§ **Stored items**

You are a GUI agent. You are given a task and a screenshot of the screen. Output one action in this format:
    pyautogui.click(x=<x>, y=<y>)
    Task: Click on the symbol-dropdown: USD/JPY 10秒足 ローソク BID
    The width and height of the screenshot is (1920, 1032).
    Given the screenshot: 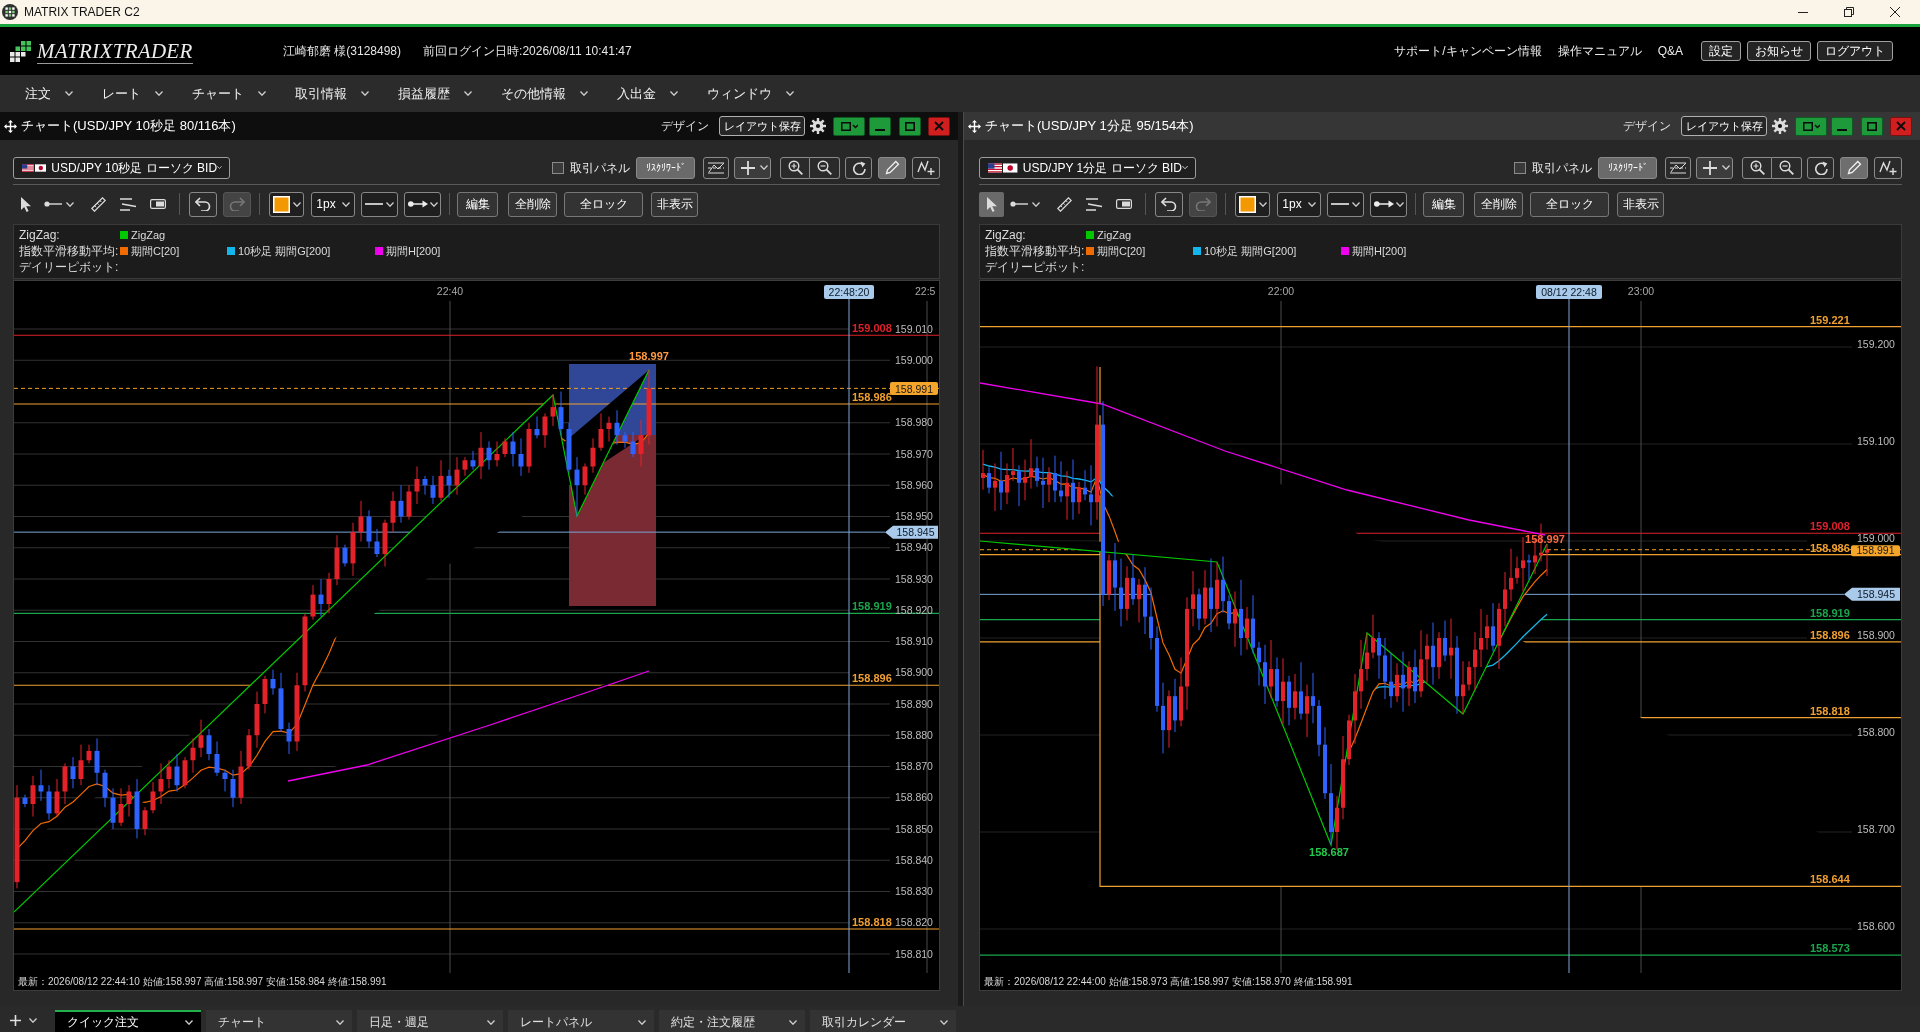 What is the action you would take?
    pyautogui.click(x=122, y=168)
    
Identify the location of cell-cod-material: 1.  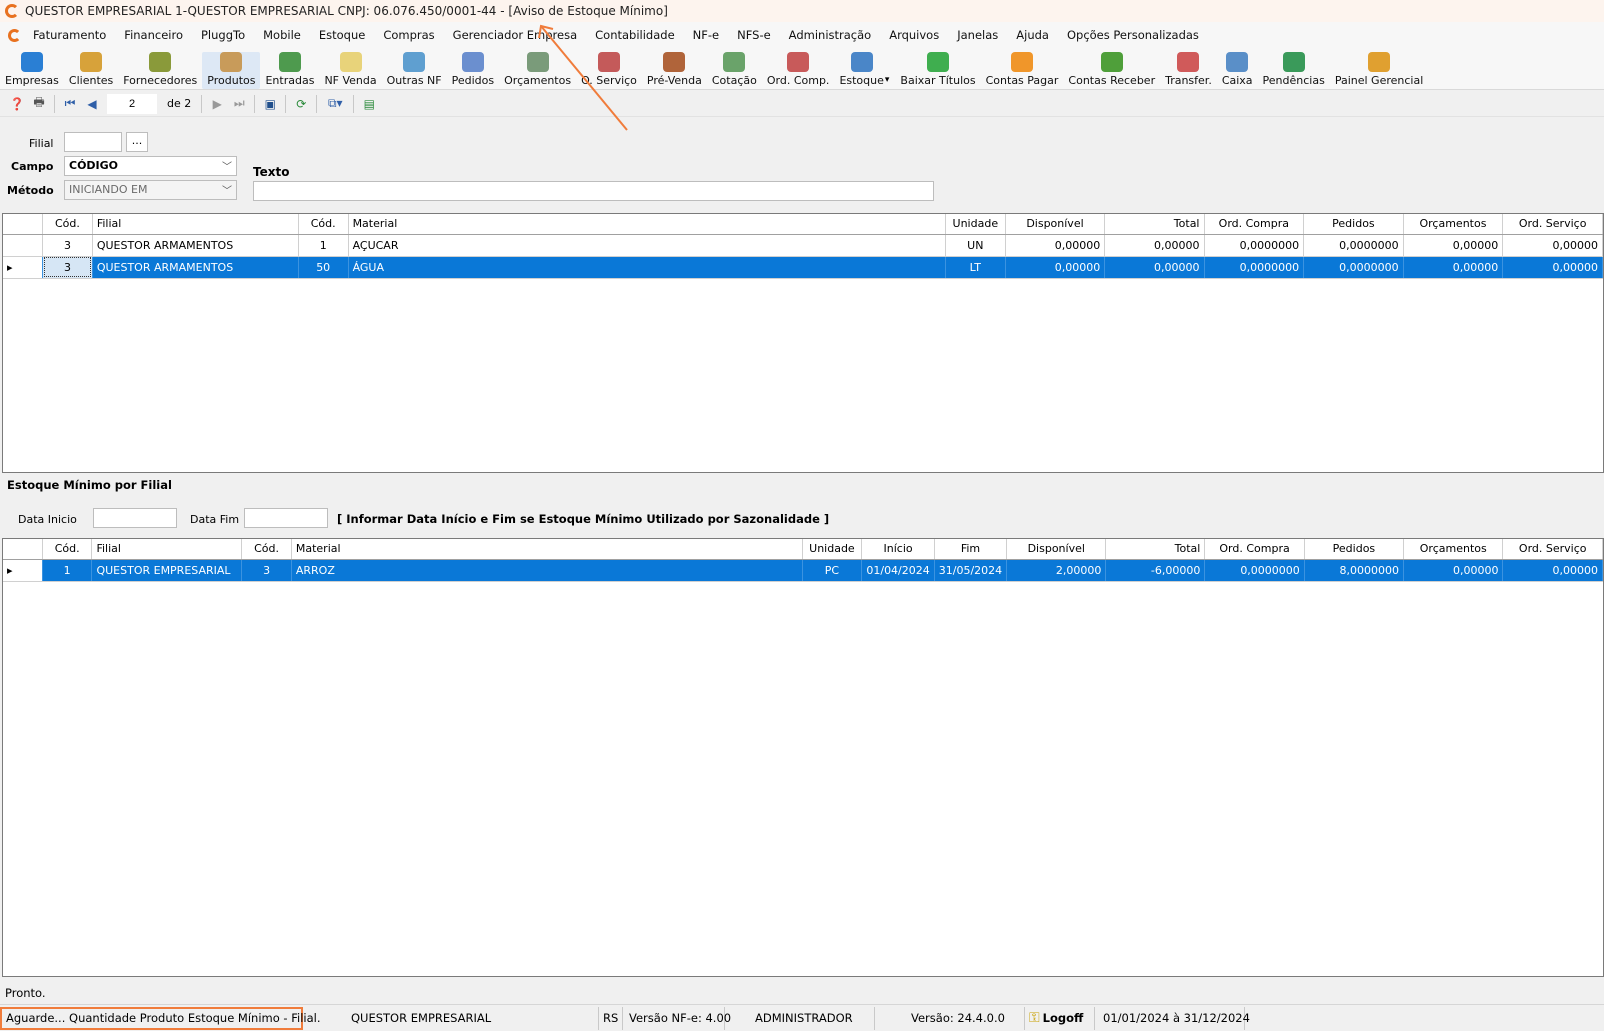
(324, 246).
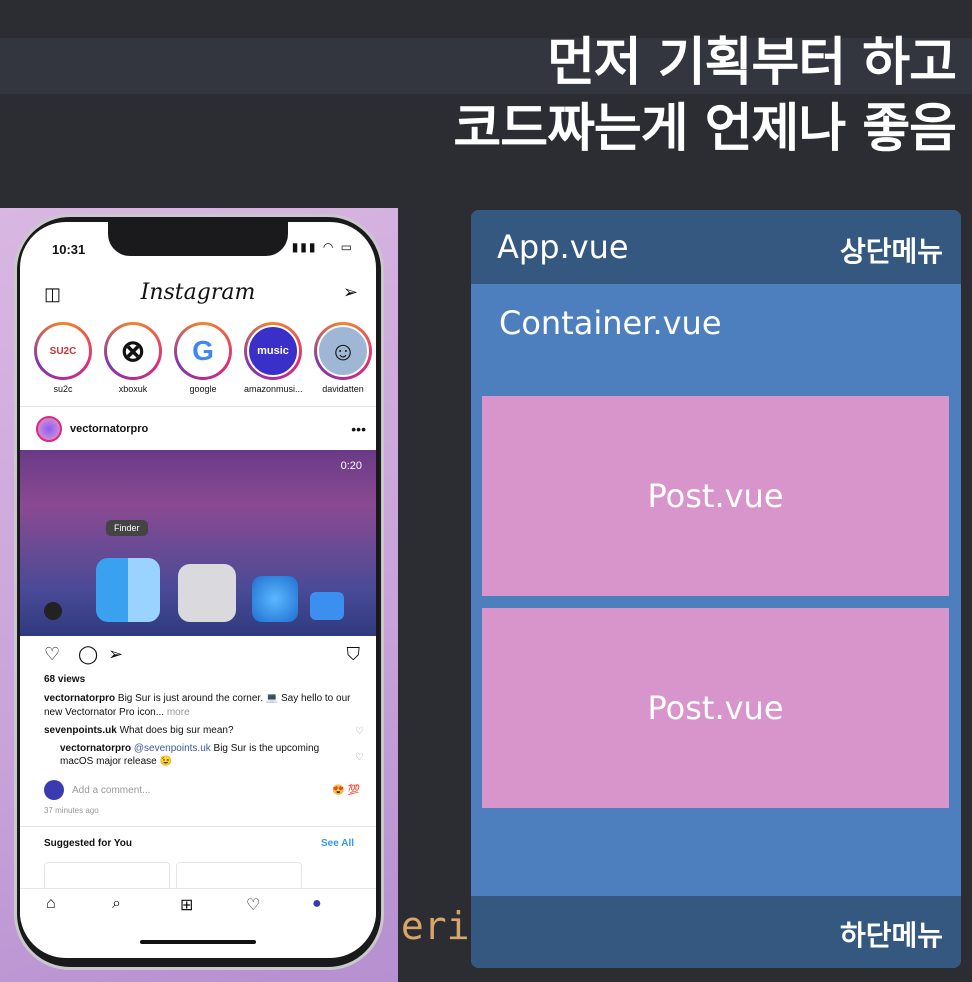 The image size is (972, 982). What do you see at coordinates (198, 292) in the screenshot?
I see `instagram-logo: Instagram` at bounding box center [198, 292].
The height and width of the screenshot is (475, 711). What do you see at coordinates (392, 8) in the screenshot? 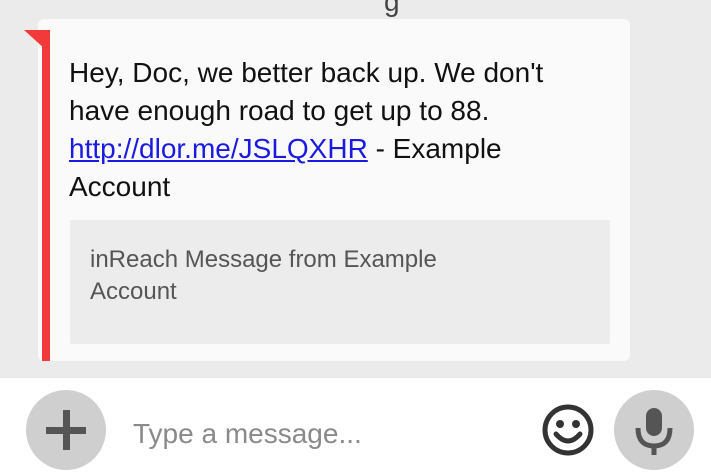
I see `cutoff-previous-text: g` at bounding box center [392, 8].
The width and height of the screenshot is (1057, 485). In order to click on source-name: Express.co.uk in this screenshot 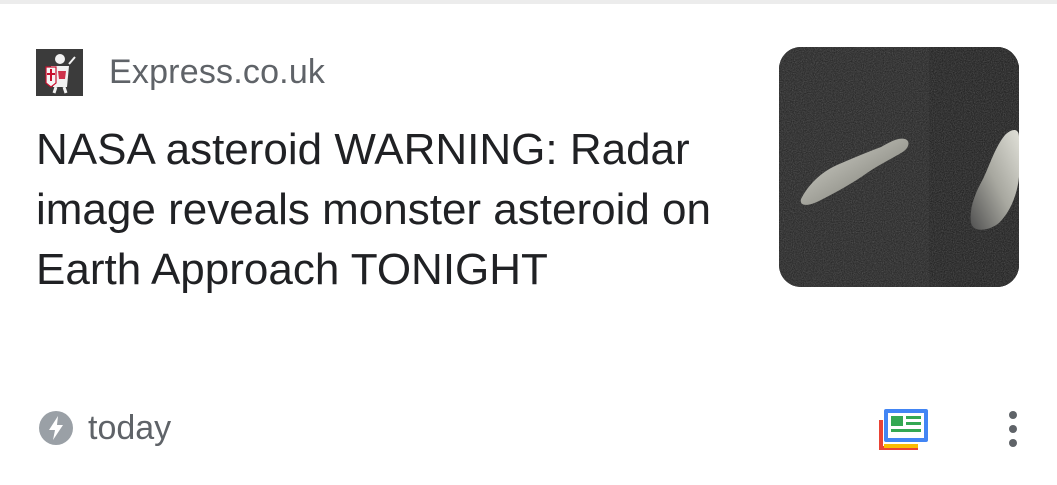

§ **TASK**
Render the lines of the records above as a JSON list of strings, one string per line, starting with the line that contains "Identify the location" and going on through the end of the records, skipping blank lines. Leave out the pictures.

§ **SOLUTION BELOW**
[
  "Identify the location of cell-cod-material: 1.  ",
  "(324, 246).",
  " The image size is (972, 982). What do you see at coordinates (198, 292) in the screenshot?",
  "I see `instagram-logo: Instagram` at bounding box center [198, 292].",
  "The height and width of the screenshot is (475, 711). What do you see at coordinates (392, 8) in the screenshot? ",
  "I see `cutoff-previous-text: g` at bounding box center [392, 8].",
  "The width and height of the screenshot is (1057, 485). In order to click on source-name: Express.co.uk in this screenshot "
]